━━━ MATERIALS PROVIDED ━━━

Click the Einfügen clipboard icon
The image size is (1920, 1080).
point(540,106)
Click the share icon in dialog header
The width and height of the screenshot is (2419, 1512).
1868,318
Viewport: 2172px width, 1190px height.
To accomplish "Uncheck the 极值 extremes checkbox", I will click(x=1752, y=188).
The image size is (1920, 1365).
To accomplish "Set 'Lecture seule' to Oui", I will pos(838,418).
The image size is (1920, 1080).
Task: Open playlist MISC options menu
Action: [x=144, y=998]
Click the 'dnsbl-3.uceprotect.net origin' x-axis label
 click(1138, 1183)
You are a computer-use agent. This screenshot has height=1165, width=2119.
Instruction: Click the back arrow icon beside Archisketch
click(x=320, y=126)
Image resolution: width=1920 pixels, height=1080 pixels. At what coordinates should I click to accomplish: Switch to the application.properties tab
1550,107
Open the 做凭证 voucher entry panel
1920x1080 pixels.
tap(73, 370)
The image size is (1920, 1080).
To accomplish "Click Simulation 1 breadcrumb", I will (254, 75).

━━━

PROBLEM TO SOLVE: Print out each line of the data exactly.

WRITTEN RESPONSE:
Click the Einfügen clipboard icon
The image size is (1920, 1080).
point(540,106)
Click the share icon in dialog header
The width and height of the screenshot is (2419, 1512).
1868,318
Viewport: 2172px width, 1190px height.
To accomplish "Uncheck the 极值 extremes checkbox", I will click(x=1752, y=188).
The image size is (1920, 1365).
To accomplish "Set 'Lecture seule' to Oui", I will pos(838,418).
The image size is (1920, 1080).
Task: Open playlist MISC options menu
Action: [x=144, y=998]
Click the 'dnsbl-3.uceprotect.net origin' x-axis label
 click(1138, 1183)
You are a computer-use agent. This screenshot has height=1165, width=2119.
Instruction: Click the back arrow icon beside Archisketch
click(x=320, y=126)
Image resolution: width=1920 pixels, height=1080 pixels. At what coordinates should I click to accomplish: Switch to the application.properties tab
1550,107
Open the 做凭证 voucher entry panel
1920x1080 pixels.
tap(73, 370)
The image size is (1920, 1080).
To accomplish "Click Simulation 1 breadcrumb", I will (254, 75).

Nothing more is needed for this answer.